Provided records >>
=== Begin Enclosure ===

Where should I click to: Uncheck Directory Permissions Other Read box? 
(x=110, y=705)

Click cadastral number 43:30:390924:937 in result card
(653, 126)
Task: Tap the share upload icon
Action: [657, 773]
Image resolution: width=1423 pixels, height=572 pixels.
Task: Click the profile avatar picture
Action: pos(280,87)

=== End Enclosure ===

Task goal >>
The answer must be a word-for-word restatement of the records.

Task output >>
Where should I click to: Uncheck Directory Permissions Other Read box? 
(x=110, y=705)

Click cadastral number 43:30:390924:937 in result card
(653, 126)
Task: Tap the share upload icon
Action: [657, 773]
Image resolution: width=1423 pixels, height=572 pixels.
Task: Click the profile avatar picture
Action: pos(280,87)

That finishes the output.